Exercise. Rewrite the lines below as a numbered list, starting at the line that contains "Click the first red arrow signal in sub-chart" and ending at the line that contains "Action: [x=372, y=422]", with blank lines left out.

── Supplied material ──

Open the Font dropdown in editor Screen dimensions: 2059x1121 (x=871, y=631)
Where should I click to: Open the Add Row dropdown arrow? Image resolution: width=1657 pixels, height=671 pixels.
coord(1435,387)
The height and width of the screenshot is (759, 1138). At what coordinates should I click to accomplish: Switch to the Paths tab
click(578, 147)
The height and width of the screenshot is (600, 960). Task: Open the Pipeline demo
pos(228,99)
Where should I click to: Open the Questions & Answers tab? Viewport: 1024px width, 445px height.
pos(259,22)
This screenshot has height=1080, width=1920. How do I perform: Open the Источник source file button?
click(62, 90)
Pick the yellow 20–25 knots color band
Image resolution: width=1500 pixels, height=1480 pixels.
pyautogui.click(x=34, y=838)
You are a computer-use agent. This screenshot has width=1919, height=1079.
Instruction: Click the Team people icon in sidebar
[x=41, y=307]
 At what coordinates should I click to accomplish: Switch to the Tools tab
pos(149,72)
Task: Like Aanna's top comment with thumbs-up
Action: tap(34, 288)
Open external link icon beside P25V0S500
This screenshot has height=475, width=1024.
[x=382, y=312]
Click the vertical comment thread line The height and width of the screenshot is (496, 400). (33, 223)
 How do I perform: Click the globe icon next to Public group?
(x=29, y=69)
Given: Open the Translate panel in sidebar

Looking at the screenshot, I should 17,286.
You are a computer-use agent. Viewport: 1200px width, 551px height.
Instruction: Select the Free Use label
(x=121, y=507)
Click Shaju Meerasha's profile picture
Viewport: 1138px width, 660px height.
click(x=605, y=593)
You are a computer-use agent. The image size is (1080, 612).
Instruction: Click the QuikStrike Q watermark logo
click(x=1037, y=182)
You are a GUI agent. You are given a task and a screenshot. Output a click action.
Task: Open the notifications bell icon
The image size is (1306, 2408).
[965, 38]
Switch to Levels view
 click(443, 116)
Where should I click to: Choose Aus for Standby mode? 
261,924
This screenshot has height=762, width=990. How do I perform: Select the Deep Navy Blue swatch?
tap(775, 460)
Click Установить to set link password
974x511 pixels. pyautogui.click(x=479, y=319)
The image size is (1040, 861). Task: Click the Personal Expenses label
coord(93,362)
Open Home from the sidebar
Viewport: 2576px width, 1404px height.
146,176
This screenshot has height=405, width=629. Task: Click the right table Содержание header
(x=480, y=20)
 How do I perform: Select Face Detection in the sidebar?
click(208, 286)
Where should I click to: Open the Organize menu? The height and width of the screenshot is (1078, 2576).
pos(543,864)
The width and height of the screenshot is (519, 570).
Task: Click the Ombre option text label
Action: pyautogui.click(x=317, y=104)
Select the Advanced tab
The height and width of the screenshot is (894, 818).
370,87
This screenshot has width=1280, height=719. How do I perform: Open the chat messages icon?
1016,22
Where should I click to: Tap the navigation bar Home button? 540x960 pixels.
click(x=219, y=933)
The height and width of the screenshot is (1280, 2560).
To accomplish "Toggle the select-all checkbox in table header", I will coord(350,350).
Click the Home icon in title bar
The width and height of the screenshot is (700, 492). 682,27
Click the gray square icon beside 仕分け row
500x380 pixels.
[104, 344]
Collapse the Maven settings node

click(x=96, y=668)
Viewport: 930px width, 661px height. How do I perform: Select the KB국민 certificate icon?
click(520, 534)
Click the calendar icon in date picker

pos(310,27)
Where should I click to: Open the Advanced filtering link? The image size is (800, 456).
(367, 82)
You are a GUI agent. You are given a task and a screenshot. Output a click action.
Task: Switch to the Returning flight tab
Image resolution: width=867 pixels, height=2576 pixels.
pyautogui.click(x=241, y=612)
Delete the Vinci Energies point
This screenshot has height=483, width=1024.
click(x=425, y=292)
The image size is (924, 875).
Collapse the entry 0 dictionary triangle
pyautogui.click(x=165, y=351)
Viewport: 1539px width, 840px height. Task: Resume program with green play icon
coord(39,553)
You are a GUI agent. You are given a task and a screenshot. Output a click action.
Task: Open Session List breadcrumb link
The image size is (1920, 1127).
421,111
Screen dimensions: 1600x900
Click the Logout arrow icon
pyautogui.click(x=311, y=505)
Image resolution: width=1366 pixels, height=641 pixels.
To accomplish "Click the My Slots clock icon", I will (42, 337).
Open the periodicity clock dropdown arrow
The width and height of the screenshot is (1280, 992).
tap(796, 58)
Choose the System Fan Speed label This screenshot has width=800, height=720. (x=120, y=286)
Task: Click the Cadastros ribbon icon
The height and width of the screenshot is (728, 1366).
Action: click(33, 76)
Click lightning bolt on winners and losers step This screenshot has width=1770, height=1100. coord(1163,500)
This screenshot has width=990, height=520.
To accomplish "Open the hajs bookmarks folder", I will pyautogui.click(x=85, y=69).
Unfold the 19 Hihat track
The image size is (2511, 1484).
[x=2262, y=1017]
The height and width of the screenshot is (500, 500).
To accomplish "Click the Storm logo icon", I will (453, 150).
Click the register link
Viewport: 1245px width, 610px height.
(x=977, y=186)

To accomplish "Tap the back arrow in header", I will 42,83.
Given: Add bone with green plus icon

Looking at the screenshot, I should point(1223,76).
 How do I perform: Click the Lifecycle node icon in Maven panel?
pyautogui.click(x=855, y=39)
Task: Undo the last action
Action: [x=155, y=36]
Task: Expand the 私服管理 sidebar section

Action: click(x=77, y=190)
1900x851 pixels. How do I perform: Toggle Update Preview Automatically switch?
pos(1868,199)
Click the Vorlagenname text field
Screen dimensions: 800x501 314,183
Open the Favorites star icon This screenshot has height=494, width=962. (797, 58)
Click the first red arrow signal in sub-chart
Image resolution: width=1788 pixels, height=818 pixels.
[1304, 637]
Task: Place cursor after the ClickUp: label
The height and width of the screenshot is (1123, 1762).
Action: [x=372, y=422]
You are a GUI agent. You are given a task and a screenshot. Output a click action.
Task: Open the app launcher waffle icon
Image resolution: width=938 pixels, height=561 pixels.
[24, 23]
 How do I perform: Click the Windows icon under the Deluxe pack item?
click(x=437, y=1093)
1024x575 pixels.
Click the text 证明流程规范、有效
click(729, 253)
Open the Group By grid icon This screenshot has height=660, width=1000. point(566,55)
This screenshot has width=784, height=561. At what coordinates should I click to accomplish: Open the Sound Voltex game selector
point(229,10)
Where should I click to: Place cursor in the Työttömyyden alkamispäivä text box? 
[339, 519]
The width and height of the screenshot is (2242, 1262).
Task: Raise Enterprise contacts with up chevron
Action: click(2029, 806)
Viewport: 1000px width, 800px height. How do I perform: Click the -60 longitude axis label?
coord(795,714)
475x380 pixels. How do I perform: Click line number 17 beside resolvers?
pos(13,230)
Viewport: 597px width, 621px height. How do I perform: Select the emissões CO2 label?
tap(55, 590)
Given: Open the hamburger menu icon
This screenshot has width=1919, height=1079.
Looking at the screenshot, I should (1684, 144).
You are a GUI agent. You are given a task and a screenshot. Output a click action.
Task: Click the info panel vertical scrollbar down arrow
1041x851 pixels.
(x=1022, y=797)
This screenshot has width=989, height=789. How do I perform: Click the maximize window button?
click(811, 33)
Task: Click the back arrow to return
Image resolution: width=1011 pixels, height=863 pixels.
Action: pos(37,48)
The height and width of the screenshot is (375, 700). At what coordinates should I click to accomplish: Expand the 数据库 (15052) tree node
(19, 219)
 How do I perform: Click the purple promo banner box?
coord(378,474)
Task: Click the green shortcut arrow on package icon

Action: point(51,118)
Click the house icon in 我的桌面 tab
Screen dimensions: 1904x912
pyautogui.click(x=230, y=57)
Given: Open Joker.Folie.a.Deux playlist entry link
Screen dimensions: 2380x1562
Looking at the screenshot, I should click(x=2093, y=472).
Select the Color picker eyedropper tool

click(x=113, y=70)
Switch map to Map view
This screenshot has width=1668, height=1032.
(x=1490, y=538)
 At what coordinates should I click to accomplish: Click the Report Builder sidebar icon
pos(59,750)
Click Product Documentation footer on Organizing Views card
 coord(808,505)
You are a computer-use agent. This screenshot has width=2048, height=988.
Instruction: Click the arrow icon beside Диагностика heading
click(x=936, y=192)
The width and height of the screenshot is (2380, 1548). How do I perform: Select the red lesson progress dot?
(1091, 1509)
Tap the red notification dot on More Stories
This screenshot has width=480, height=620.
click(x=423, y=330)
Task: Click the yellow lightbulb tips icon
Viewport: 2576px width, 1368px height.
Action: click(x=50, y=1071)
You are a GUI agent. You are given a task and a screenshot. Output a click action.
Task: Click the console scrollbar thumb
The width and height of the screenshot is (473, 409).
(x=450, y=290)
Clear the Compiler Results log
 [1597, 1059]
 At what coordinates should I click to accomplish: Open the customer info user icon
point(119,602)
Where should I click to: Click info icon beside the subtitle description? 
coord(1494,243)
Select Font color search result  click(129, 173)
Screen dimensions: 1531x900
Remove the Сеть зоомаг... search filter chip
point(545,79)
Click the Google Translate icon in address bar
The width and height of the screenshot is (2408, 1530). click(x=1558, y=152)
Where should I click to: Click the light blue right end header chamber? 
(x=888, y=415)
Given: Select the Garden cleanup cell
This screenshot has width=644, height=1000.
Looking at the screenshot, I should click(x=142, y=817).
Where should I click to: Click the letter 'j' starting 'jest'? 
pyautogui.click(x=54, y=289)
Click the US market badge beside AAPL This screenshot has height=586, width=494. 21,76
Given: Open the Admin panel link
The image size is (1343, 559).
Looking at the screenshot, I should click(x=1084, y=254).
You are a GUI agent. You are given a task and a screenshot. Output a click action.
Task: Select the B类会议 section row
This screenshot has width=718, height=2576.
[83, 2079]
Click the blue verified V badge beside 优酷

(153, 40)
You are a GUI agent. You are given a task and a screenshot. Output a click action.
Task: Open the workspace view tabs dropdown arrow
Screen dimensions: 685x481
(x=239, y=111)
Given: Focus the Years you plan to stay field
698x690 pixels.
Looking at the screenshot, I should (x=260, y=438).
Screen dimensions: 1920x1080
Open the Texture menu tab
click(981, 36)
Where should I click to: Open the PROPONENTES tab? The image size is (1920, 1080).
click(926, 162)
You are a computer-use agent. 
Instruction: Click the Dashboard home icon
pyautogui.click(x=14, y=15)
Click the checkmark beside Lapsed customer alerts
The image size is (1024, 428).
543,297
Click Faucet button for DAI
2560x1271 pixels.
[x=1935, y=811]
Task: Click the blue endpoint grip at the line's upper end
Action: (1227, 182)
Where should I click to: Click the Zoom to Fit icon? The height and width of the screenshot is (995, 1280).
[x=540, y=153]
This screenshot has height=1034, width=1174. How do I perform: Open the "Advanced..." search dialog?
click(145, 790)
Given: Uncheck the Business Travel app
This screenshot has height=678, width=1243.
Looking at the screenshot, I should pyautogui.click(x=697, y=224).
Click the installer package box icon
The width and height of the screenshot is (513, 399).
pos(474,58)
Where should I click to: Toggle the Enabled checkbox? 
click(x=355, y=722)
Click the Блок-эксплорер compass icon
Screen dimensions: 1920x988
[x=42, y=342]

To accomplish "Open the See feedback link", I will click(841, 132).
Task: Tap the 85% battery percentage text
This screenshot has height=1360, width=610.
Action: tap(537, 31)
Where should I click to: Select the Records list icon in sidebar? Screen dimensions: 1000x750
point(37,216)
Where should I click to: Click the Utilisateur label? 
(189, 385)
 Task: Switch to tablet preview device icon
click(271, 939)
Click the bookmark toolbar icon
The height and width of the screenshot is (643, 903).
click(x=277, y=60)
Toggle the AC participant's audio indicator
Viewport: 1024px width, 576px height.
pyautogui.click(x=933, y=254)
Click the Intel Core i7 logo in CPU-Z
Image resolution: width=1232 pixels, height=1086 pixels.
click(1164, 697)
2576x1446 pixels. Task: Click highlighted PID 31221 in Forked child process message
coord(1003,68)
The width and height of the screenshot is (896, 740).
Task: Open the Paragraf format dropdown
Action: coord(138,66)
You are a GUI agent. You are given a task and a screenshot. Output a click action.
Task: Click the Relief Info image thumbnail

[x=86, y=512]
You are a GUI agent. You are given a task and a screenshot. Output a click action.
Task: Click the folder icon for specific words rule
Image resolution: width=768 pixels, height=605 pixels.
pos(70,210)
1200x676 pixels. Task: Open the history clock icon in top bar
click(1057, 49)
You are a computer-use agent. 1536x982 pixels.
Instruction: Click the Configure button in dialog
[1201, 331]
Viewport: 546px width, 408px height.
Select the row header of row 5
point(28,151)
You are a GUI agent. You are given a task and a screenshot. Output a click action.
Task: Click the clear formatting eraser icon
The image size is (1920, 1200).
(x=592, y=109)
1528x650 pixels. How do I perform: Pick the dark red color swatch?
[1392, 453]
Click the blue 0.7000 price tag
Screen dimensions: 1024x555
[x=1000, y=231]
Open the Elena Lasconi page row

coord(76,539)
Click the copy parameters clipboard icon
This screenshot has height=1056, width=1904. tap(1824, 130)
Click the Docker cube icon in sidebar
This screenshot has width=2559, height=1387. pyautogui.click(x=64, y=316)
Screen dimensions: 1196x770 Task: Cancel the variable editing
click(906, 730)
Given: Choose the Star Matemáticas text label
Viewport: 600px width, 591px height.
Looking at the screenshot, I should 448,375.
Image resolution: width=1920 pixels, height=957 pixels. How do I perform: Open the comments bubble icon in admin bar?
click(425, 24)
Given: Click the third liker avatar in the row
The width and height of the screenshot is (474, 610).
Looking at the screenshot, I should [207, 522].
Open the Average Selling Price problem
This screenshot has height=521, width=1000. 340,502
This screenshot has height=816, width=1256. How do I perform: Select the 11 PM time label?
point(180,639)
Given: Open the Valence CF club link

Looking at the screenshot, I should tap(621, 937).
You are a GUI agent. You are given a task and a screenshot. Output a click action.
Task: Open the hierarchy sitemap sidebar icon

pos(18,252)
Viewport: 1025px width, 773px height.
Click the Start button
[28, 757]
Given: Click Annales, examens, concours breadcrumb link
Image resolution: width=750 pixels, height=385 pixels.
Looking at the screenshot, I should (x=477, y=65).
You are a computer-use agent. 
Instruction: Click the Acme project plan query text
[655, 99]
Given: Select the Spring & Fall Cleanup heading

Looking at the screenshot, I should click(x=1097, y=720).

───

Full output.
1. Click the first red arrow signal in sub-chart
2. Image resolution: width=1788 pixels, height=818 pixels.
3. [1304, 637]
4. Task: Place cursor after the ClickUp: label
5. The height and width of the screenshot is (1123, 1762).
6. Action: [x=372, y=422]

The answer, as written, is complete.